Windows Vista not required for UT3

Perhaps some of you may know it already, but it is good news: ->click<-
Another reason not to go for Vista yet 
May 25th, 2007 at 01:25 am
I hope many game developers will follow this example, because I’m not planning an upgrade anytime soon.
Some XP vs Vista gaming info:
XP vs. Vista - A Tale of Framerates
May 30th, 2007 at 14:10 pm
More info on UT3 specs and DX9 vs. DX10: click
June 3rd, 2007 at 05:59 am
i guess that’s ok cuz vista is too heavy and ut3 come’s really hot i guess is better but we still must prepear ours pc systems to the maximum cuz im registered on the epic forums and unreal is going to use directx 10
June 4th, 2007 at 22:48 pm
And more hopefull info on UT3 specs on planetunreal.com :
Tim Sweeney: The Gears of War experience on Xbox 360 taught us to optimize for multi-core, and to improve the low-level performance of the key engine systems. This has carried over very well to PC. The division of UE3’s rendering and gameplay into separate threads, implemented originally for 360, has brought even more significant gains on PC where there is a more heavyweight hardware abstraction layer in DirectX, hence more CPU time spent in rendering relative to gameplay.

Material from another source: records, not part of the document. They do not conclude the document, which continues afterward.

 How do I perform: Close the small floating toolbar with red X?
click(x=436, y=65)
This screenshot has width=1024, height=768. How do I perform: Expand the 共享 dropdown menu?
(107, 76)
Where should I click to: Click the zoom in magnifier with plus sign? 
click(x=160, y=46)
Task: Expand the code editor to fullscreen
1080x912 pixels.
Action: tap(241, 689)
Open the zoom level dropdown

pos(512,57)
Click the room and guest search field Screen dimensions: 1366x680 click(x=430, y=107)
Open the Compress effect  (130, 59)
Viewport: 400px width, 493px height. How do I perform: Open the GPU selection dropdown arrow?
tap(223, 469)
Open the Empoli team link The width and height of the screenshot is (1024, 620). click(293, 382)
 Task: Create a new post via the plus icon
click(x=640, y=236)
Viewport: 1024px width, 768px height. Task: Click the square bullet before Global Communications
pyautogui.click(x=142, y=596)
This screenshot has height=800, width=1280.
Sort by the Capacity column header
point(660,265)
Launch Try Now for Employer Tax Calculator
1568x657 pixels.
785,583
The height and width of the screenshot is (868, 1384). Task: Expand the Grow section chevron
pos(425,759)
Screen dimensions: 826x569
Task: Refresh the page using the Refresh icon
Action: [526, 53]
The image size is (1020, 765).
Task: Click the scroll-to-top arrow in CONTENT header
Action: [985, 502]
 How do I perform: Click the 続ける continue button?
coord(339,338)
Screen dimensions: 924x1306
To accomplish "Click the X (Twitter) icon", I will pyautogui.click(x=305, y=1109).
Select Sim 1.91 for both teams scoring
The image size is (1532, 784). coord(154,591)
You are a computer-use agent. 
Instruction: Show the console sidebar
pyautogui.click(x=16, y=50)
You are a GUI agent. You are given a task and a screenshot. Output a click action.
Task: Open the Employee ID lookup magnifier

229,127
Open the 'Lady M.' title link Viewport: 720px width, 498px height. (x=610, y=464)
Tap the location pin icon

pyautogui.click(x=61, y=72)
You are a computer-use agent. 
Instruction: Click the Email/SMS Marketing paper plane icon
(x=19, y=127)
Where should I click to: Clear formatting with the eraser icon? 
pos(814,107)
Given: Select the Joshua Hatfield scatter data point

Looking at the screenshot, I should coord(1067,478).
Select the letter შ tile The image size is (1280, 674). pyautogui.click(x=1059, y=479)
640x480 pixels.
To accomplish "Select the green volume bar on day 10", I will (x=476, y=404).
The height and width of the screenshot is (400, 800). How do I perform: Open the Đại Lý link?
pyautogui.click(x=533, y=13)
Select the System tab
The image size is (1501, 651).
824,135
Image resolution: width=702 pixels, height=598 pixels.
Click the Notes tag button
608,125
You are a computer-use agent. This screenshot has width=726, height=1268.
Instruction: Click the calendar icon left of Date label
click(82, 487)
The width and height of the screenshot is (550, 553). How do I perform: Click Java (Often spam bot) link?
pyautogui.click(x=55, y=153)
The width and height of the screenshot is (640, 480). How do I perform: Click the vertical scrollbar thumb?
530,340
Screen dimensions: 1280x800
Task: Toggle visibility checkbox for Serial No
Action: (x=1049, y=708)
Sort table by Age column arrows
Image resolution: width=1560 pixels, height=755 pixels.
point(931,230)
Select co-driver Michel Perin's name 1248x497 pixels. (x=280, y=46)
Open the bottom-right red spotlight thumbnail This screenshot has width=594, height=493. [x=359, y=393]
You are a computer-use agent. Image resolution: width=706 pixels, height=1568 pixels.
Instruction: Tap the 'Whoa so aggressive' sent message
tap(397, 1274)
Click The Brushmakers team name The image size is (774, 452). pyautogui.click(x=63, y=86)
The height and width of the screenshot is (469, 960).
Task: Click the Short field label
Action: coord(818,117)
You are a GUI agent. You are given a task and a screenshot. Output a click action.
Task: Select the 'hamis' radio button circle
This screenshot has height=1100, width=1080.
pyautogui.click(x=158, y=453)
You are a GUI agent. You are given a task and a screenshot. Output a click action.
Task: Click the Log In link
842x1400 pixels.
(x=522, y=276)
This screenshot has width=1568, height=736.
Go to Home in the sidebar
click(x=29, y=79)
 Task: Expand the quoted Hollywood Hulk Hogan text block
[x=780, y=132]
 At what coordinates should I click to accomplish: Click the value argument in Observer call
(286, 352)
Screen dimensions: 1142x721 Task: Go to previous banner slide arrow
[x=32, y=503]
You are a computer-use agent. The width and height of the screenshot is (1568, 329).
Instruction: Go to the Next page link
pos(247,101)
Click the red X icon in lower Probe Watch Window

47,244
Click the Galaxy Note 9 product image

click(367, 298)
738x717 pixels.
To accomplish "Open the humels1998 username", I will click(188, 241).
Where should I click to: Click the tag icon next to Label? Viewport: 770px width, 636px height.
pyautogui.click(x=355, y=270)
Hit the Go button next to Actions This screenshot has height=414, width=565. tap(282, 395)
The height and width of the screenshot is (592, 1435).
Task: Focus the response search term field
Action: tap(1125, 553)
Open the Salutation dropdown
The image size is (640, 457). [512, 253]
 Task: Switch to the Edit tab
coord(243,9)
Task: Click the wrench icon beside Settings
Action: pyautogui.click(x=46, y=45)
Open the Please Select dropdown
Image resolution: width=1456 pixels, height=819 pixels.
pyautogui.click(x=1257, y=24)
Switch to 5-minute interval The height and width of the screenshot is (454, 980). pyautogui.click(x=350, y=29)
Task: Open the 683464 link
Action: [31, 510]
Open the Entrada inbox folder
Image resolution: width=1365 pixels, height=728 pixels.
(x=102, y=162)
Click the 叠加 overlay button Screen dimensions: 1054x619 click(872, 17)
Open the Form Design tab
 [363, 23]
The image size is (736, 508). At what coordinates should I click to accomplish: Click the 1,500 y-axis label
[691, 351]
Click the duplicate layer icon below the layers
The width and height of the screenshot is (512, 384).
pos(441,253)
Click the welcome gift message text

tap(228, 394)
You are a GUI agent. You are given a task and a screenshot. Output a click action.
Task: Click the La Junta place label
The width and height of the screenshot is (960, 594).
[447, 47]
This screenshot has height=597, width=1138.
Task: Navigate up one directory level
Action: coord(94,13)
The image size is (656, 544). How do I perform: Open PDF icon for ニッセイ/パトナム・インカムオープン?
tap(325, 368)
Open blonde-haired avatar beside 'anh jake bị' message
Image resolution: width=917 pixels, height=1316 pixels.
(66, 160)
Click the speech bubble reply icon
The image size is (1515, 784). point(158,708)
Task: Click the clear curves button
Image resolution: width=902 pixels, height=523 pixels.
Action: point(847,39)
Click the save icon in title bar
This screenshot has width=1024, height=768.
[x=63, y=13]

Also, the 360 work we did resulted in an engine that also runs well on low-end and mid-range PCs. This is very important for games today; the high-end PC gaming market alone is not big enough to support next-generation games with budgets in the $10-20M range. You need to run on ordinary mass-market PCs as well. In reading PC gaming websites, one might get the impression that everyone owns a dual-core PC with a pair of $600 GPUs in SLI configuration, but the reality is very different. More than 80% of PCs sold today are still single-core, and have very low-end DirectX9 graphics capabilities. Unreal Engine 3 supports those configurations well.